● **Directions**
The listing below has to be output exactly as given, less its pictures.

Segment Start: Dataset records

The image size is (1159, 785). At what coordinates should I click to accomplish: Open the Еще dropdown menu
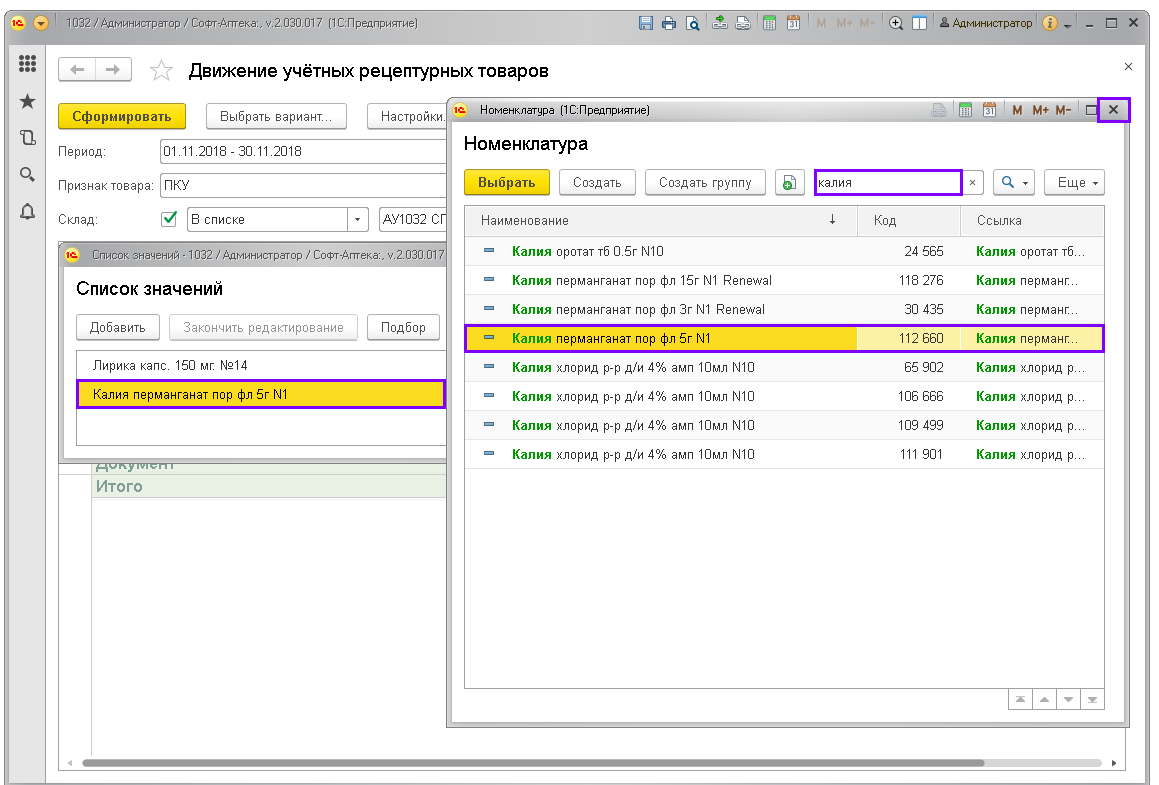pyautogui.click(x=1074, y=182)
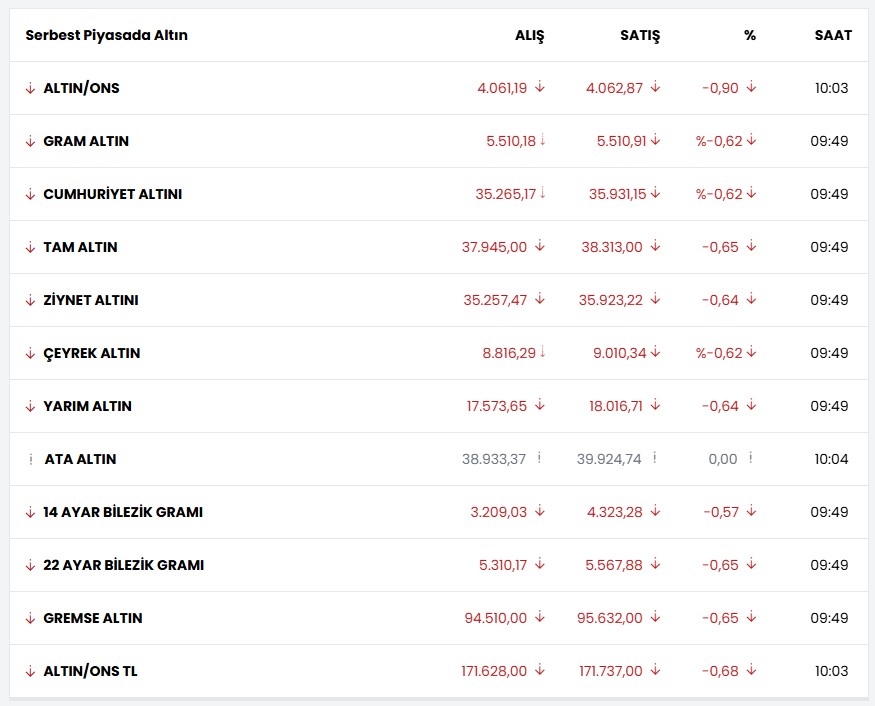Click the down arrow next to TAM ALTIN buy price
The width and height of the screenshot is (875, 706).
(540, 246)
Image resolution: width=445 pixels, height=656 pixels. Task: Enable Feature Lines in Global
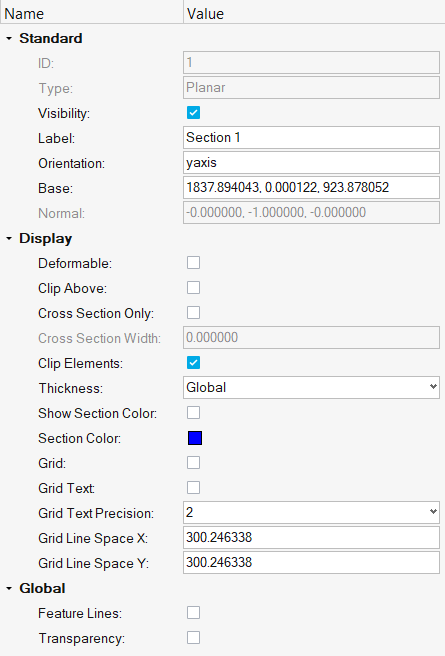click(x=193, y=612)
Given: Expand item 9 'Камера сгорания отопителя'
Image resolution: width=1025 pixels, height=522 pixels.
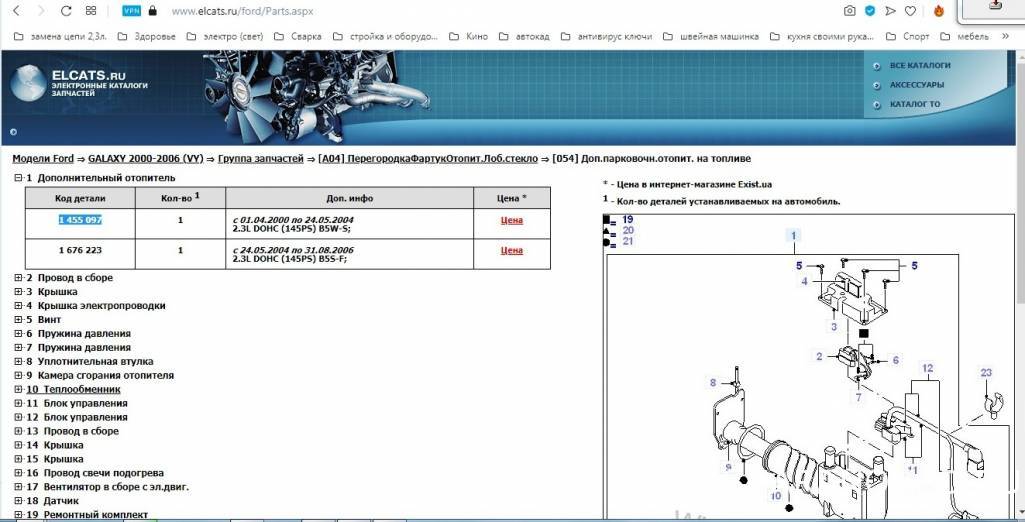Looking at the screenshot, I should click(17, 376).
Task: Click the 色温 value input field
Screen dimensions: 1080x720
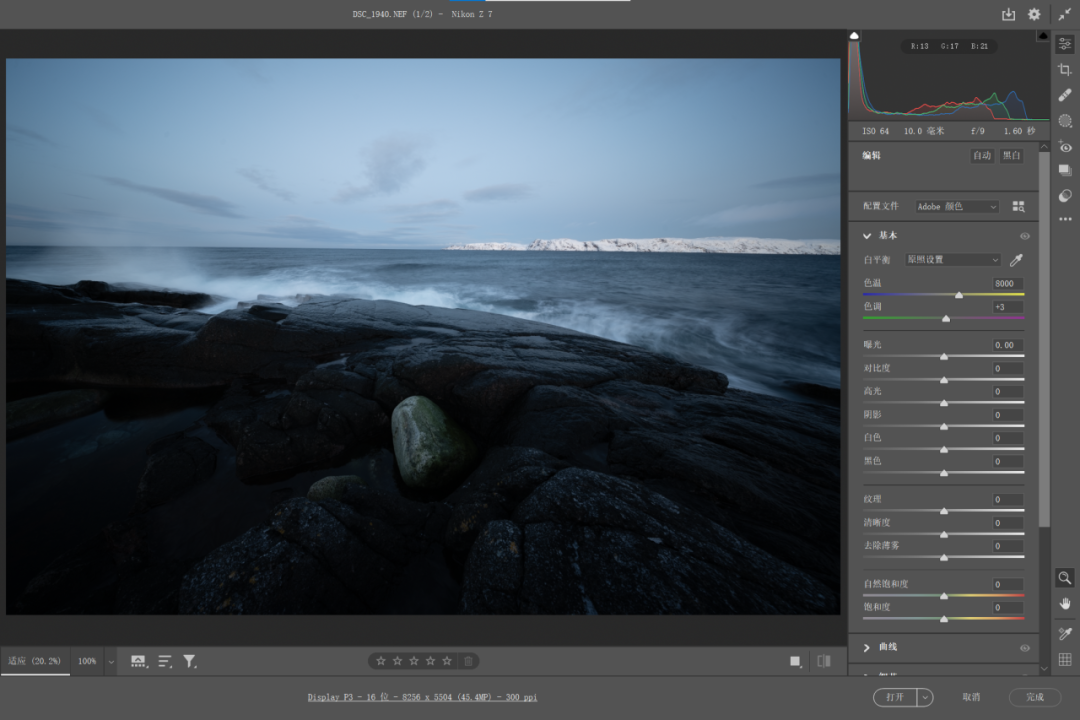Action: tap(1004, 283)
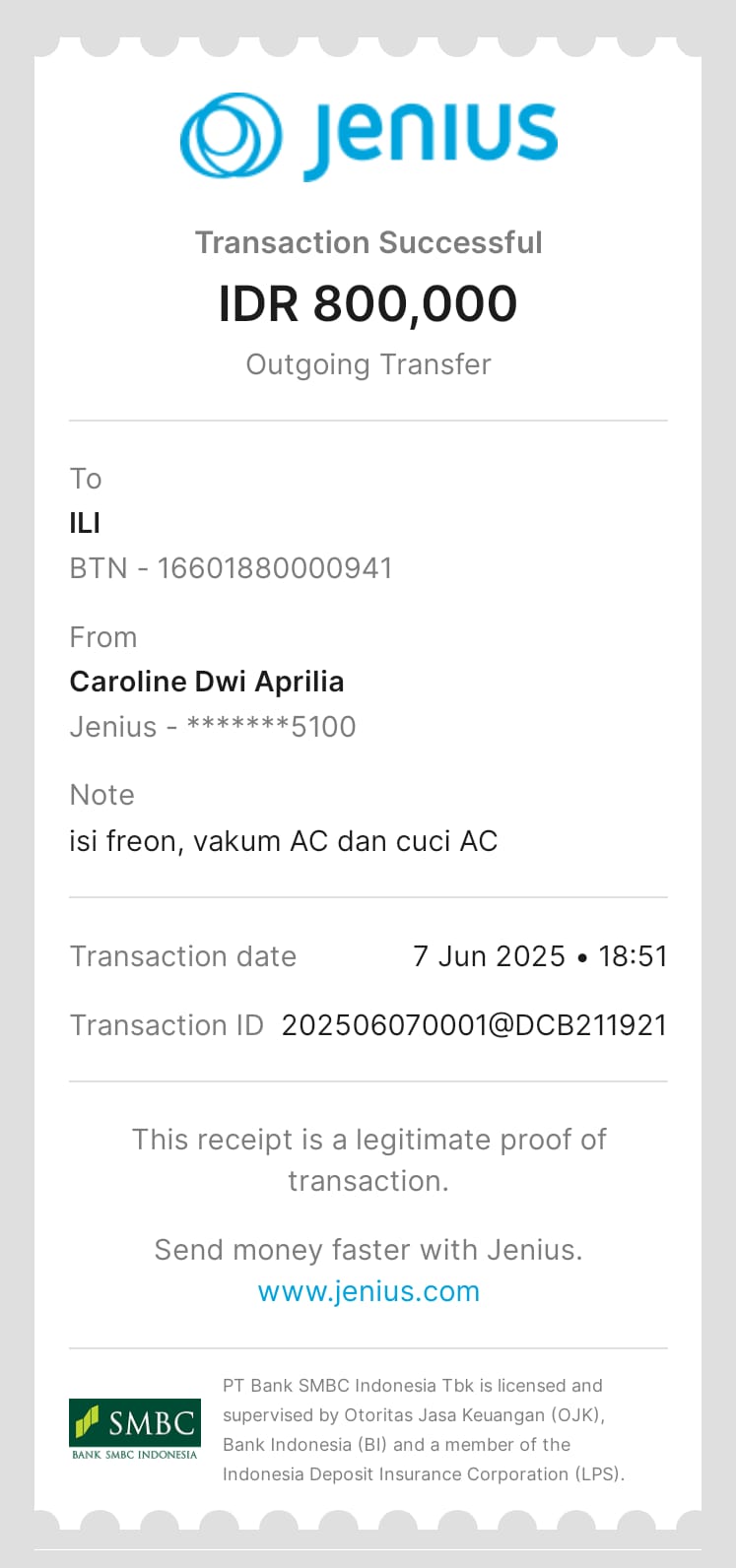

Segment End: Dataset records

● **Solution to the problem**
The image size is (1159, 785). At what coordinates should I click to accomplish: Open the Еще dropdown menu
pyautogui.click(x=1074, y=182)
Click the down arrow next to TAM ALTIN buy price
The width and height of the screenshot is (875, 706).
(540, 246)
Image resolution: width=445 pixels, height=656 pixels. Task: Enable Feature Lines in Global
click(x=193, y=612)
Given: Expand item 9 'Камера сгорания отопителя'
Image resolution: width=1025 pixels, height=522 pixels.
Looking at the screenshot, I should click(17, 376).
Task: Click the 色温 value input field
Screen dimensions: 1080x720
Action: tap(1004, 283)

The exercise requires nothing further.